In October I attended the ONE Girls & Women AYA Summit at the Google Headquarters in DC. One of the many powerful panels we heard from was entitled Change Through Economic Opportunity, and both major fashion companies and small start-ups weighed in on how they are impacting the lives of women through economic empowerment. There are so many fantastic places to purchase gifts holiday season, but why not use the power of your wallet to also help to lift a woman out of poverty when you purchase them. I feel like this makes the giving even sweeter. Not only will the recipient love what they get, but you both will know it had a positive impact on someone else’s life somewhere in this world. To me it feels like giving twice. Here are my top picks this year to use my purchasing power for social good from the AYA Summit panelists and beyond.
Macy’s sells a line of goods called Heart of Haiti, designed to enrich and improve the lives of the artisans that create beautiful goods. Established after the massive earthquake in 2010, Heart of Haiti was created as a sustainable way to help repair Haiti’s fragile economy.
I’ve been a huge fan of Kate Spade since she began so I was thrilled when I met Sydney Price and heard her speak about the Kate Spade On Purpose line at the AYA Summit panel on Change Through Economic Opportunity. Each piece in this collection is handcrafted in Rwanda creating sustainable economic opportunities for women and reshaping their community.
I also met Jane Mosbacher Morris at the AYA Summit where she participated in the panel on Change Through Economic Opportunity. I love her story from policy to retail and was thrilled to have the opportunity to interview her a few days ago and get more insight into her path to founding To The Market. To The Market is a marketplace for survivor made goods, whether it is from war, disaster, or abuse, To The Market provides a market for the beautiful handcrafted goods that give women survivors a chance to support themselves and their families.
I had the pleasure of visiting the FashionABLE factory in Ethiopia this past summer and have been writing about and wearing the gorgeous scarves made in Ethiopia for years.
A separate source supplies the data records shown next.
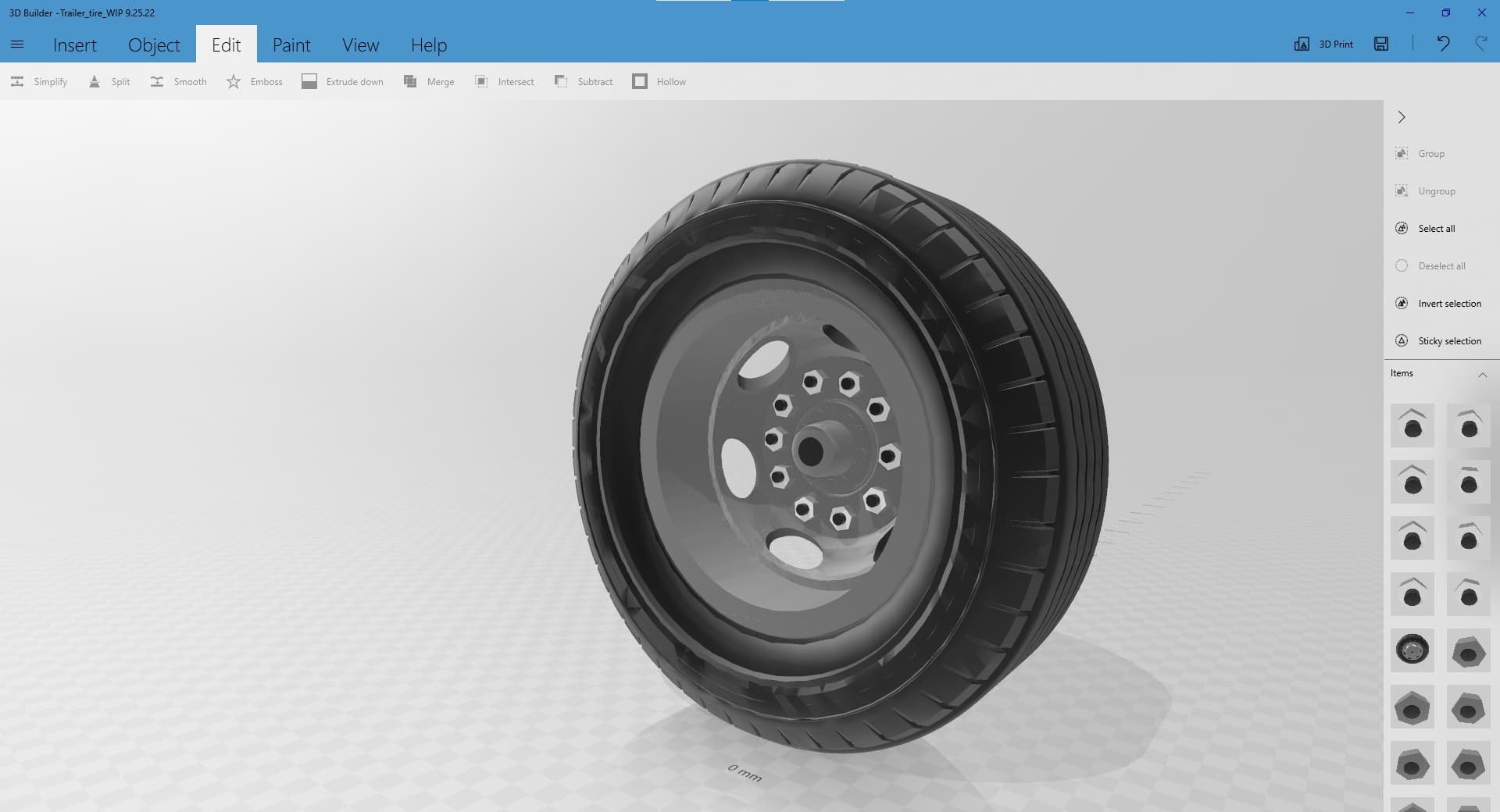The width and height of the screenshot is (1500, 812).
Task: Select the full wheel thumbnail in Items
Action: 1412,650
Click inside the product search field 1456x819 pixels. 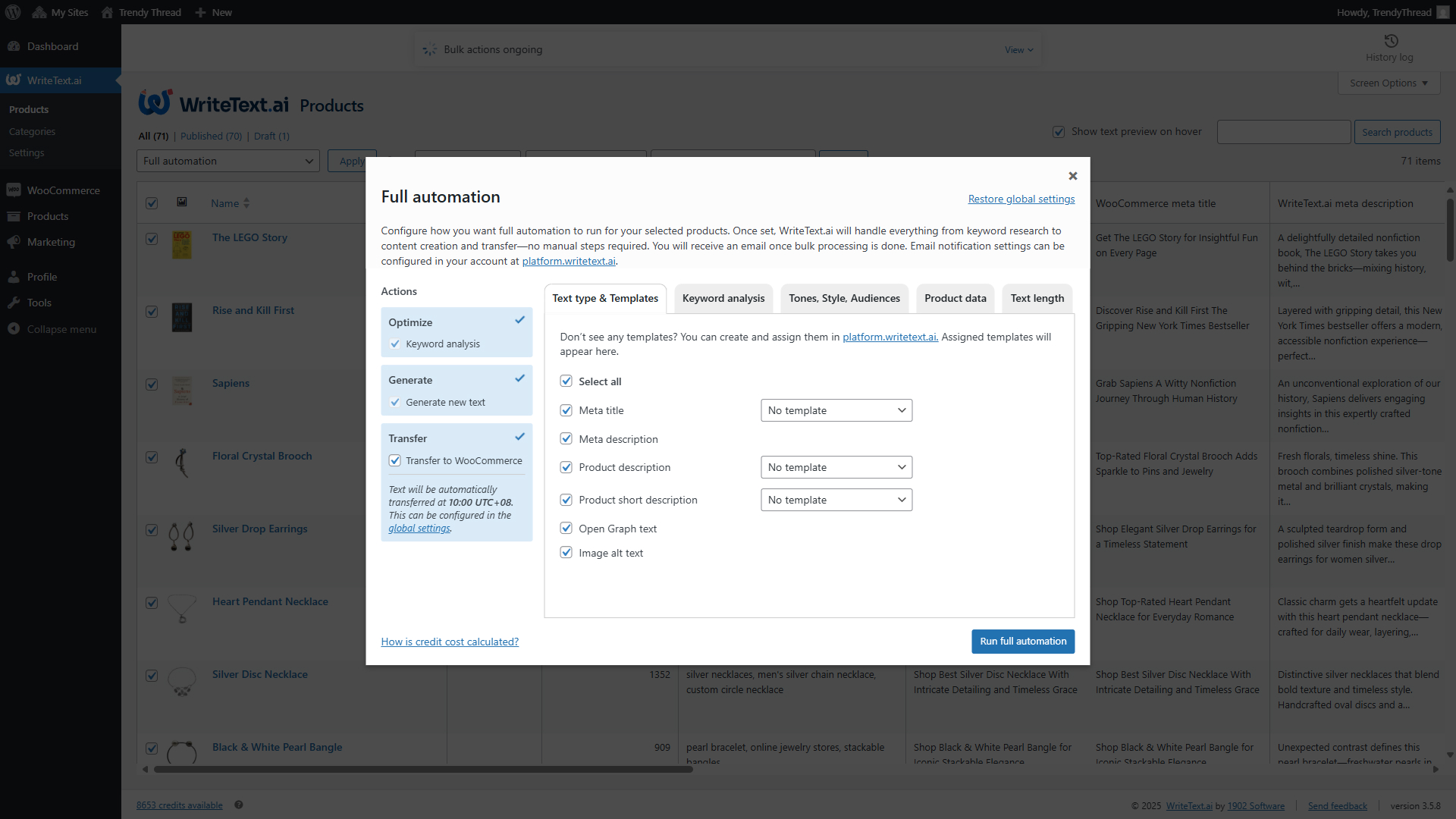coord(1283,131)
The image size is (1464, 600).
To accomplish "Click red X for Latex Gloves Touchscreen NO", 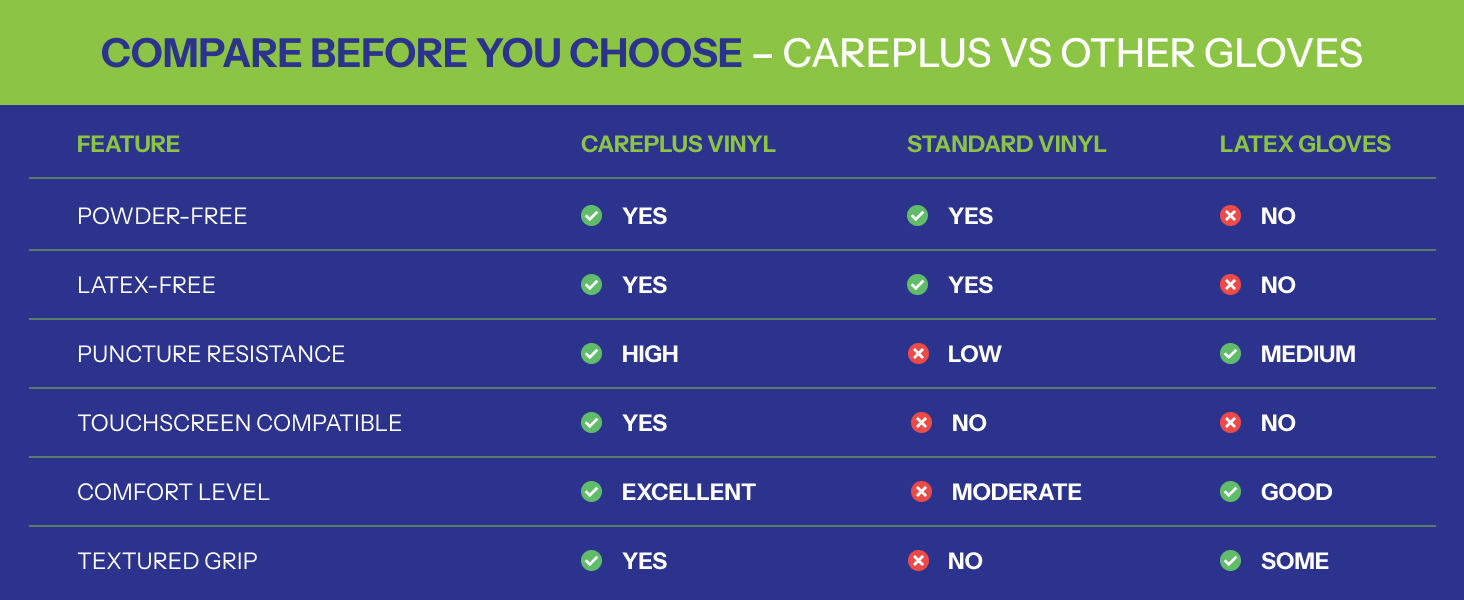I will [1231, 423].
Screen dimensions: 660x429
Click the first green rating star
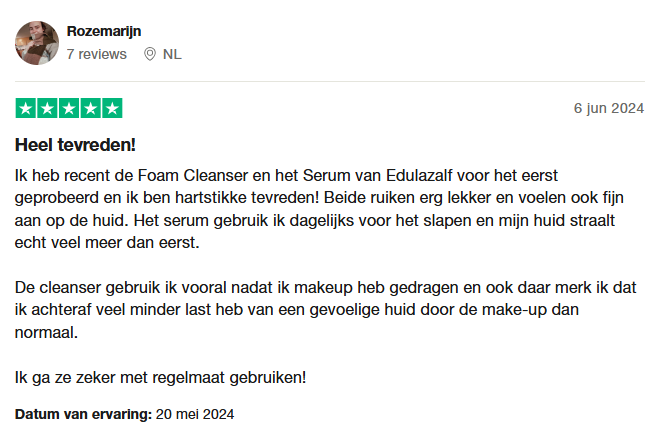click(26, 108)
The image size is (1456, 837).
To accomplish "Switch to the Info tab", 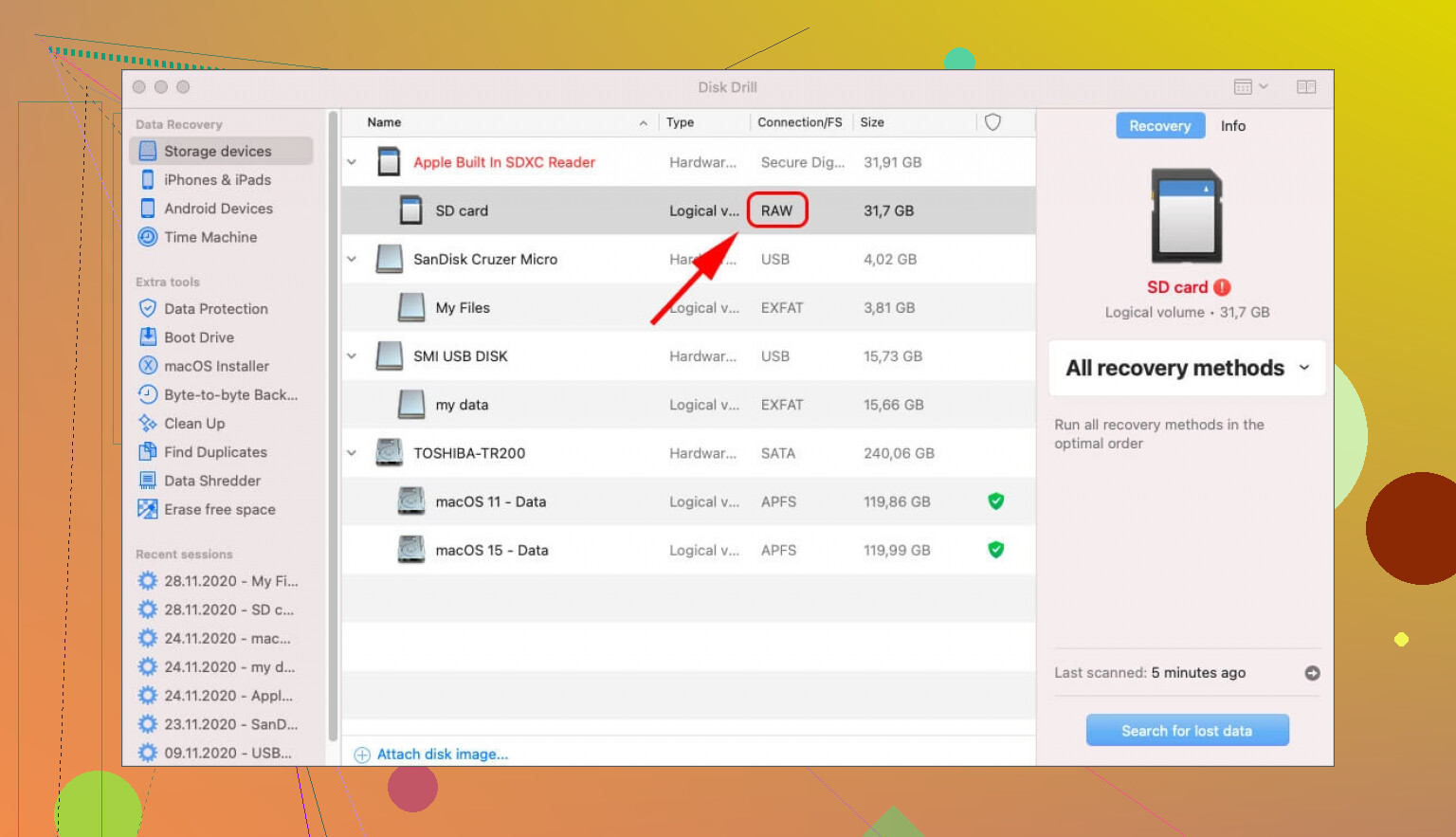I will pyautogui.click(x=1232, y=126).
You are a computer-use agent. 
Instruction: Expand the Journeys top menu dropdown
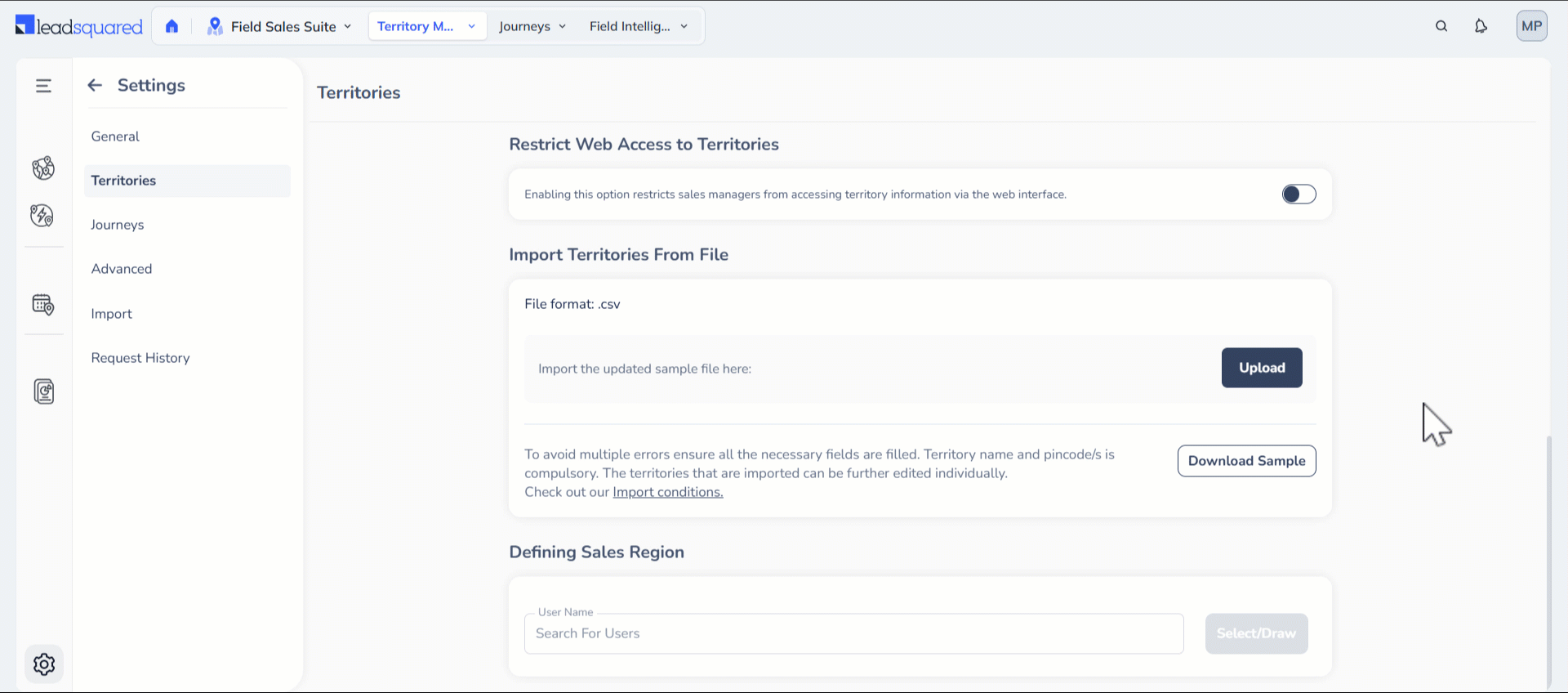pos(532,26)
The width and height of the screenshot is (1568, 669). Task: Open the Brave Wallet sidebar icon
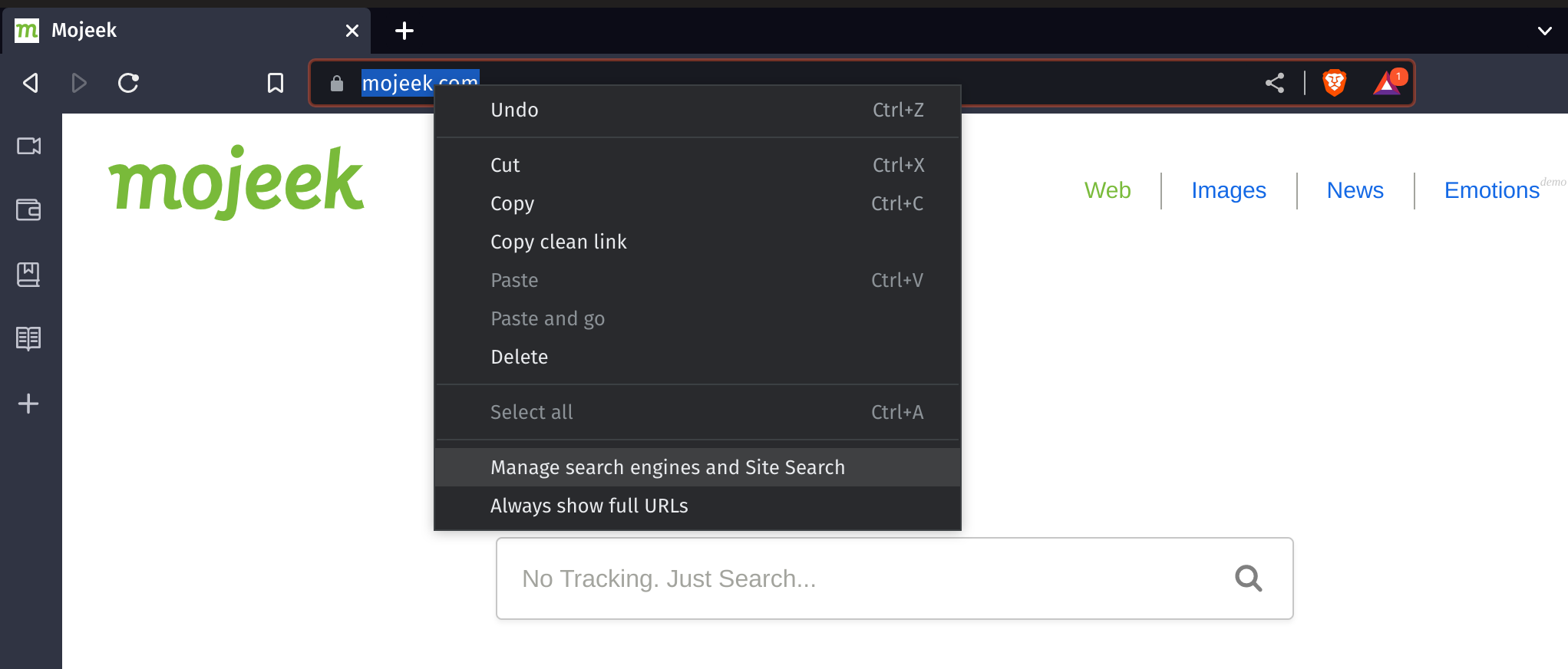[29, 209]
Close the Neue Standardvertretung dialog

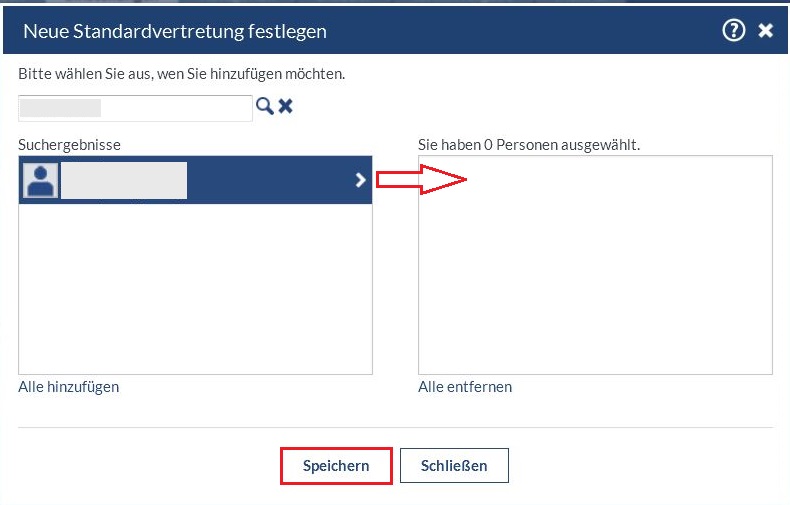[766, 31]
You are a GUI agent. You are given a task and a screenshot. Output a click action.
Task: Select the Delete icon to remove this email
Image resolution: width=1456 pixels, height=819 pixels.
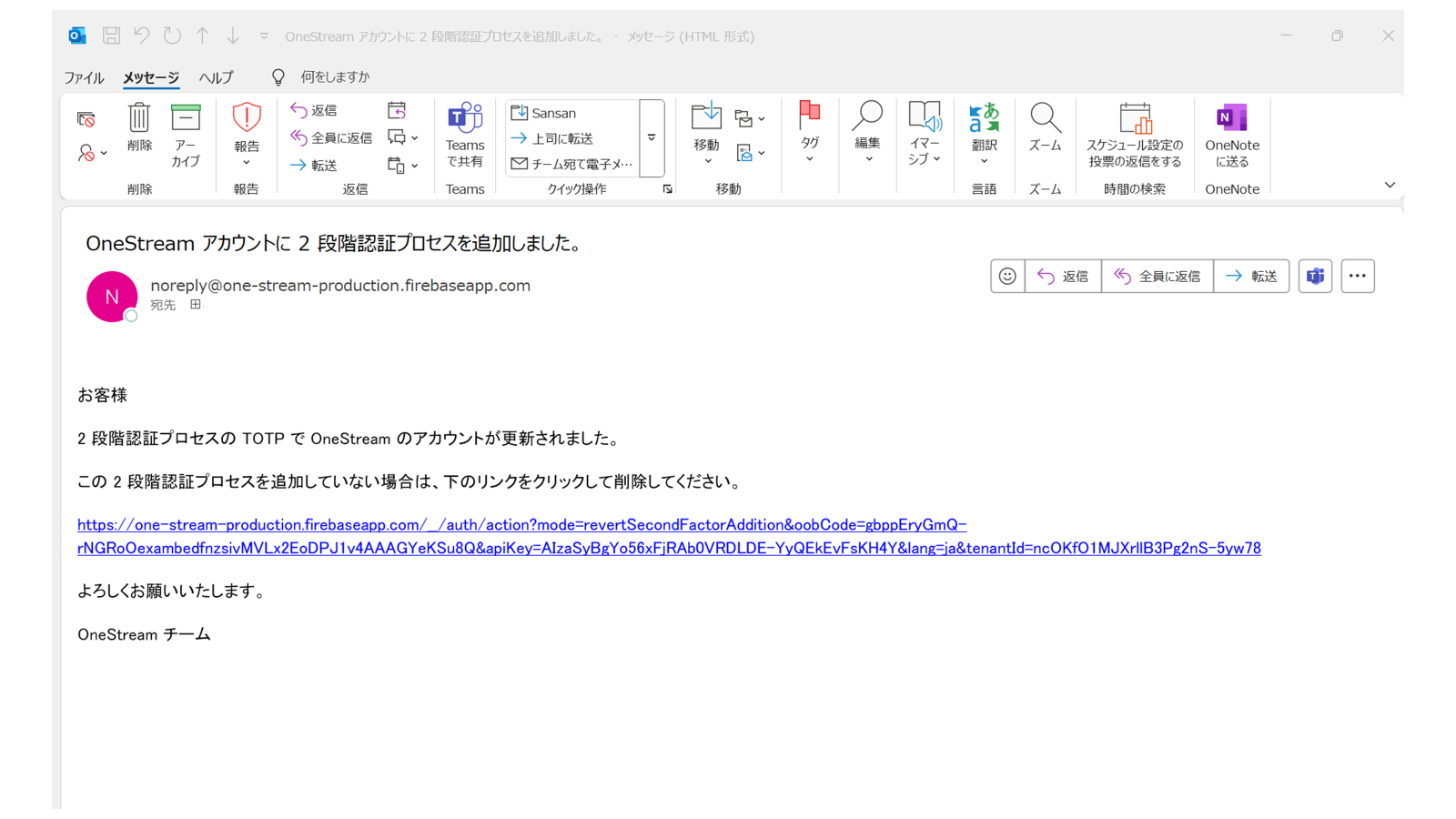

That made it such a thrill to finally meet founder Barrett Ward at the AYA Summit this past fall where he participated on the Change Through Economic Opportunity panel as well. They are now expanding operations to include products made in Kenya and a beautiful line of leather products, all while providing social service programs of health care, education in a trade, and assistance with child care for their artisans to help them build better lives for themselves and their families.
For the person who has everything that you still want to let know you are thinking of them, there are many non profits where you can gift a gift in a loved ones name. Often the non-profit will send them a certificate or note saying that you did so. This year I am supporting the non-profit Edesia, based in Rhode Island, that provides nutritional supplements for prevention and treatment of malnutrition in children. Edesia products are specifically created to treat babies and children during the critical first five years of life. If they do not get proper nutrition within those first five years, and most critically the first thousand days of life, they may be stunted and never reach their full potential. If you make a donation on the Edesia website in the notes section and list name of the person in whose name the donation is being made and their address, Edesia will send them a post card letting them know.
Oh, and how can I forget wine!? One Hope Wine where 1/2 of the proceeds goes to educating girls, which we know is key to global development. When a girl is educated she will tend to get married later, have fewer children, and contribute economically to her family.
One of the amazing women that I met last month at the AYA Summit was Jane Mosbacher Morris. She had taken part in a panel on Change Through Economic Opportunity, and was impressive to me in her transition from working on human trafficking issues, and for the U.S. Department of State in counterterrorism, to founding a market place for survivor made goods. To The Market provides a path to economic empowerment for women survivors of abuse, conflict and disease. Fascinated with Jane’s path to founding To The Market I was thrilled to have the opportunity to interview her about her inspirations, her journey and her goals.
Elizabeth Atalay: Personally on what level does this issue resonate with you?
Jane Mosbacher Morris: Economic independence deeply resonates with me for a variety of reasons, not the least of which is because I greatly value my own economic independence and the basic choices that it affords me over the direction of my life. When a person has some form of economic independence, it opens up a world of choice. Alternatively, when you are completely dependent on someone or something else, you have very little leverage or ability to influence pretty fundamental things about your life—do you want to marry? Do you want to get educated? Where do you want to live? What do you want to eat?
Working on the intersection of women and security for the first part of my career revealed how little control many of the most marginalized persons in our world have over their life. It’s very hard to grant a person control over her life, however—a person usually has to take control of her life.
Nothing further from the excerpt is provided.